====== Supplied material ======

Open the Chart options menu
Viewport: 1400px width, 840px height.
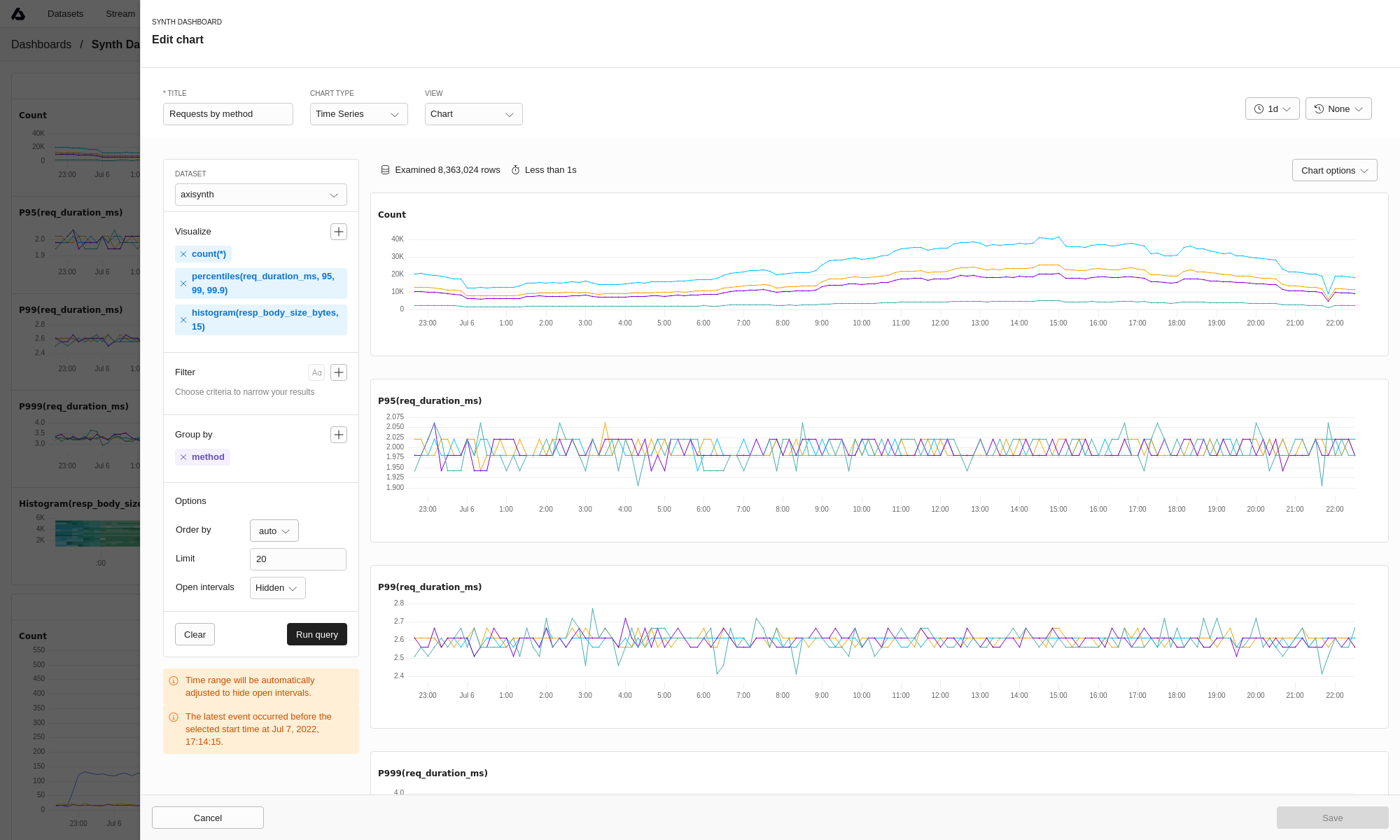tap(1334, 171)
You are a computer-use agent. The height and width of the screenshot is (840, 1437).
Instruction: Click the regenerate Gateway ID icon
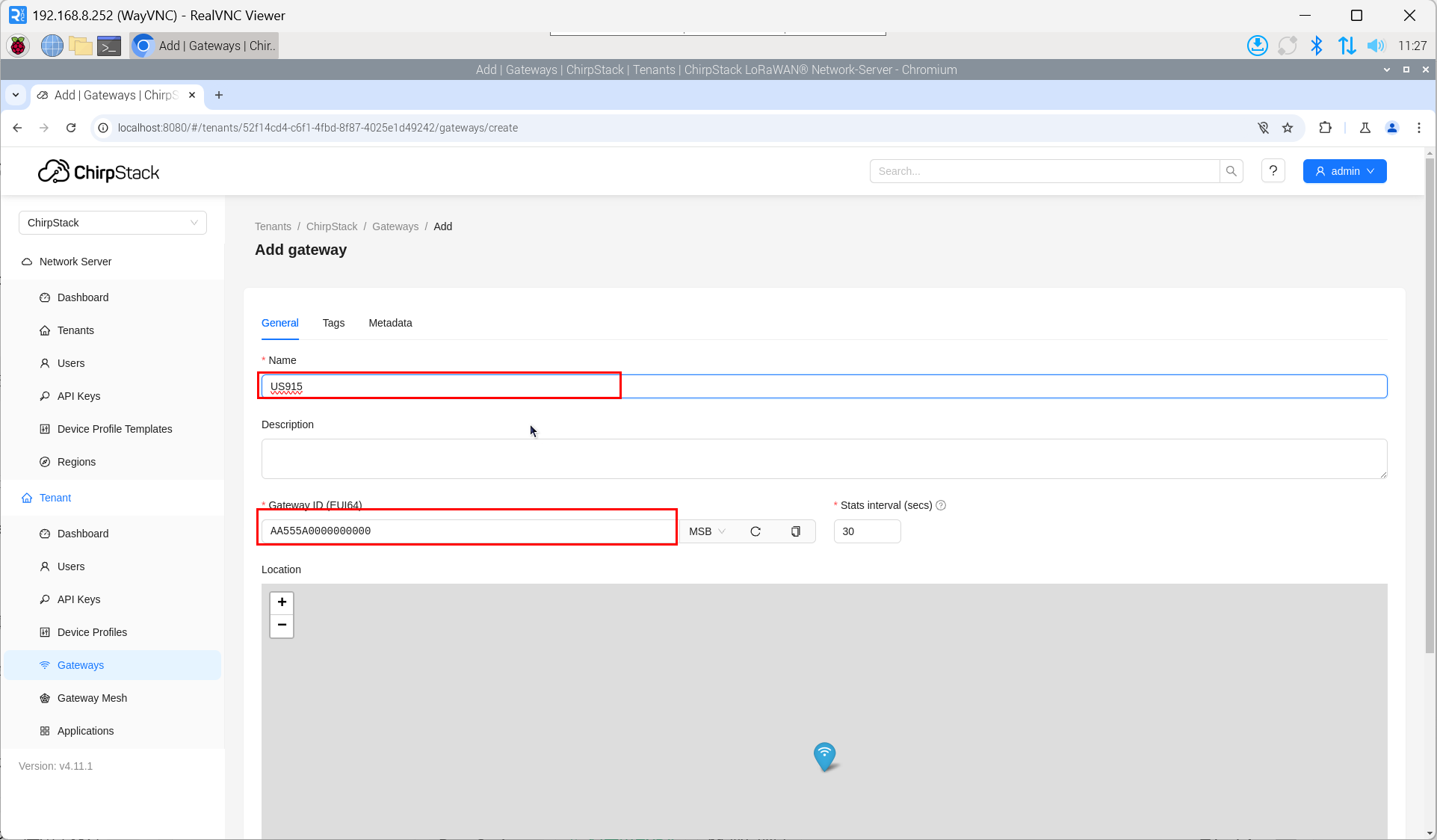pos(755,531)
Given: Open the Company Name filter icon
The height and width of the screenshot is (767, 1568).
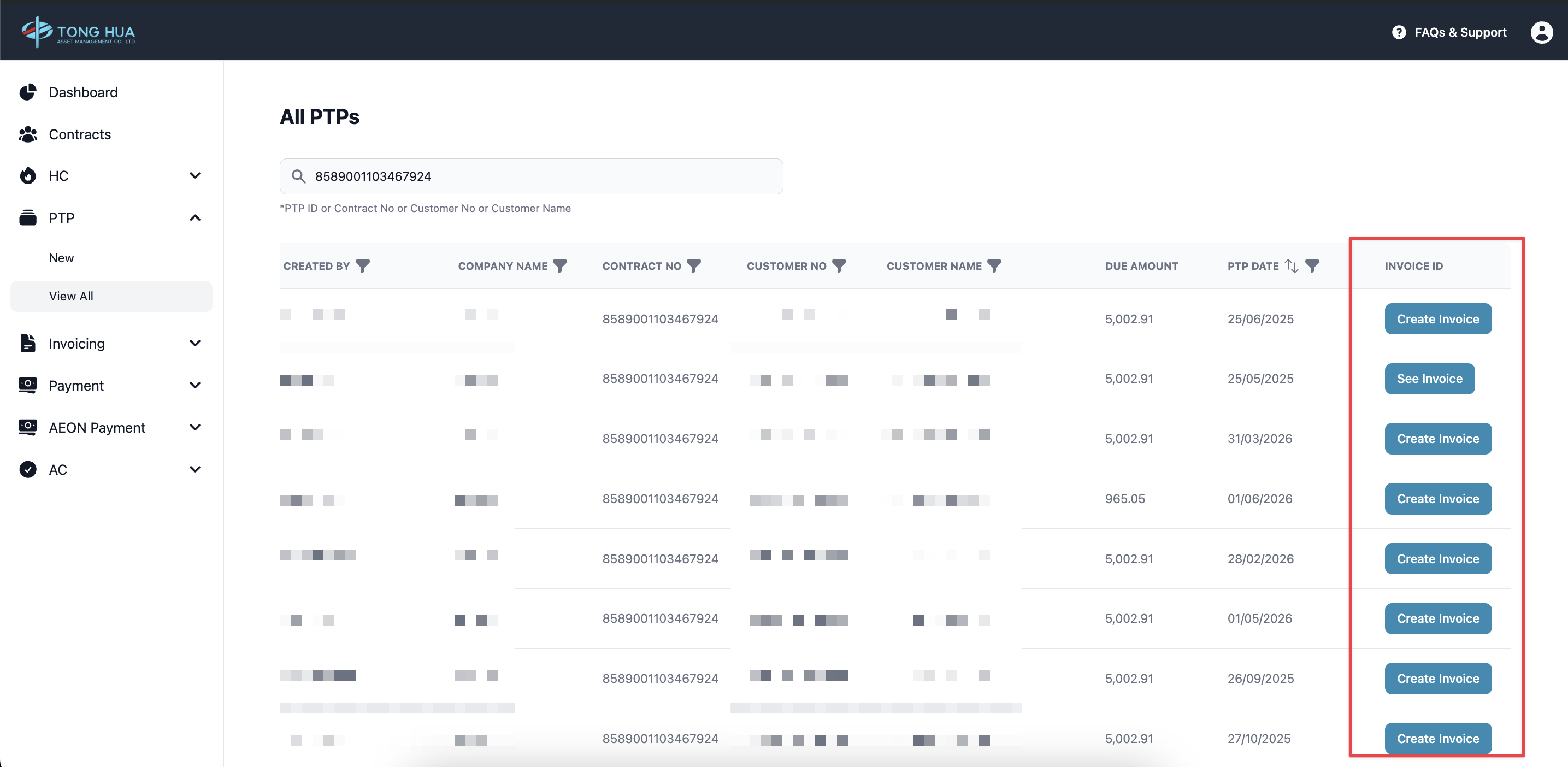Looking at the screenshot, I should 560,266.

======

Each line holding the word "Open" must be copied from the data.

Open the Chart options menu
Given: Open the Company Name filter icon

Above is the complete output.